— START OF Provided information —

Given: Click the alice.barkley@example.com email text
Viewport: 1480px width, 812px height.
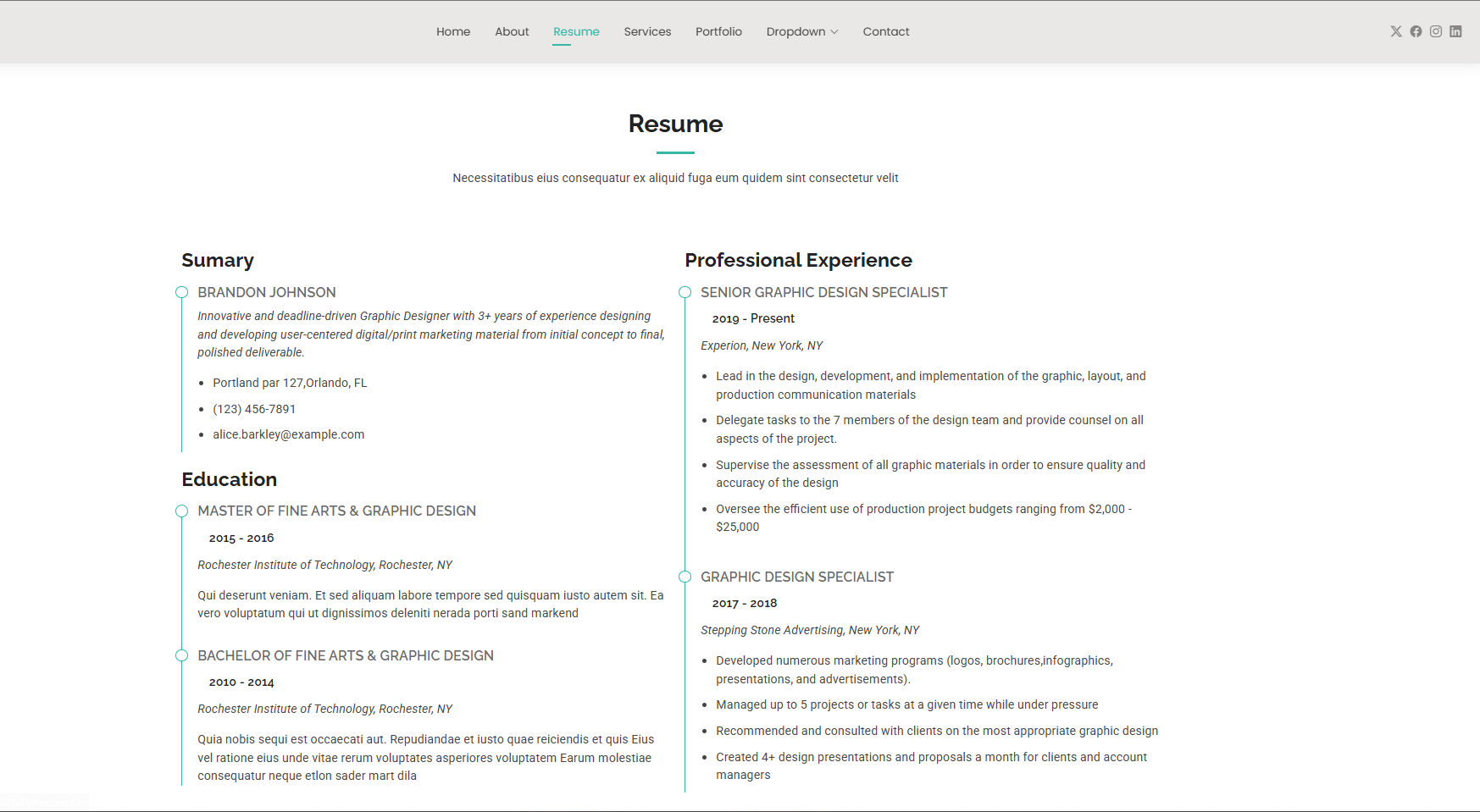Looking at the screenshot, I should [x=288, y=434].
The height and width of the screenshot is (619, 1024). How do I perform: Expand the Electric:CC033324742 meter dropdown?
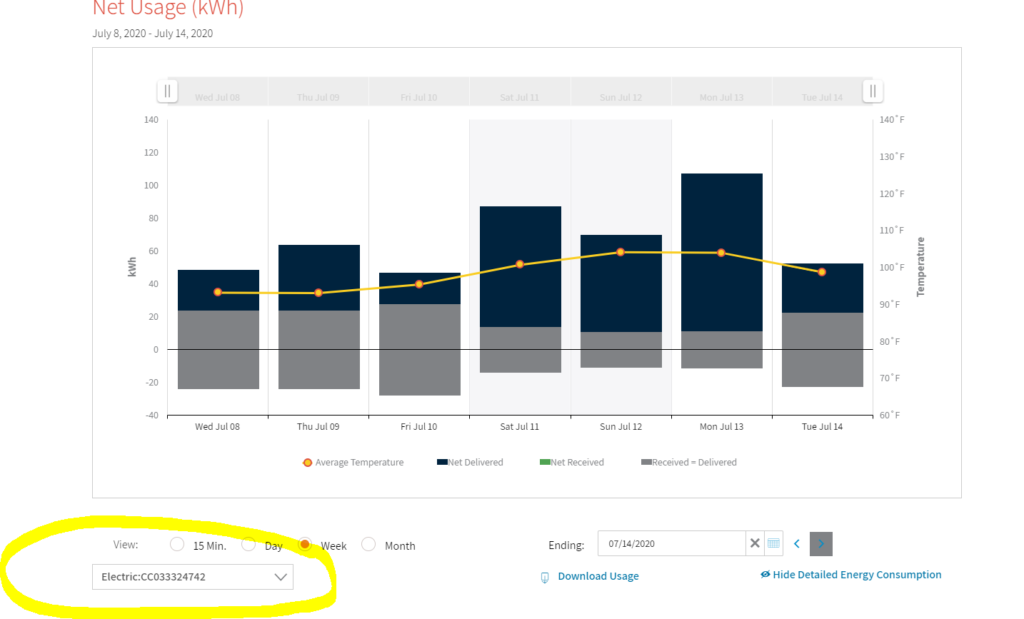pyautogui.click(x=192, y=577)
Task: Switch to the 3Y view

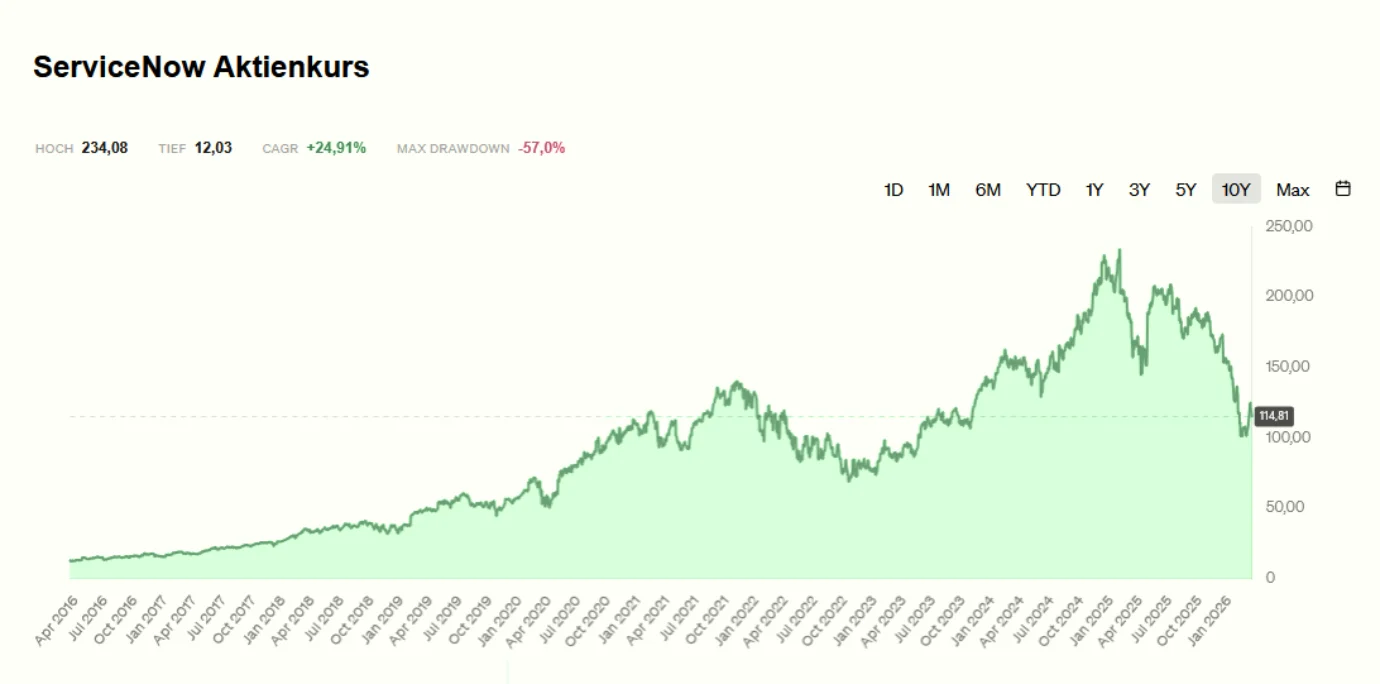Action: coord(1139,189)
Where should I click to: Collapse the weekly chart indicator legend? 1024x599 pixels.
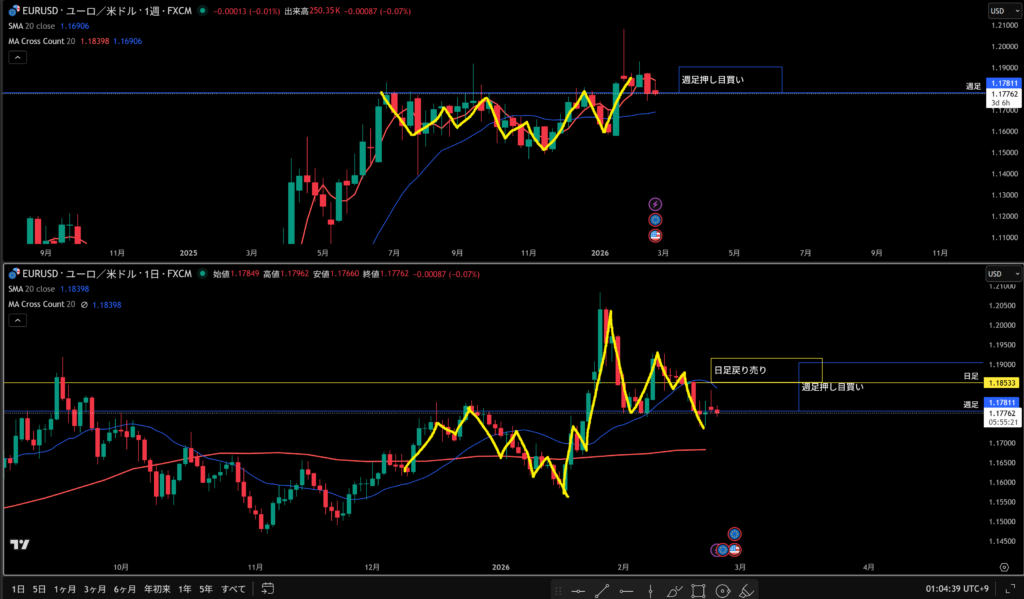(x=16, y=57)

— END OF Provided information —

Brief: Can you recast the lines above as a Markdown table with two columns, Number and Record line, numbering each row and leaving out the blank lines? Keep the pictures out of your answer.

Written response:
| Number | Record line |
|---|---|
| 1 | Given: Click the alice.barkley@example.com email text |
| 2 | Viewport: 1480px width, 812px height. |
| 3 | Looking at the screenshot, I should [x=288, y=434]. |
| 4 | The height and width of the screenshot is (619, 1024). How do I perform: Expand the Electric:CC033324742 meter dropdown? |
| 5 | pyautogui.click(x=192, y=577) |
| 6 | Task: Switch to the 3Y view |
| 7 | Action: coord(1139,189) |
| 8 | Where should I click to: Collapse the weekly chart indicator legend? 1024x599 pixels. |
| 9 | (x=16, y=57) |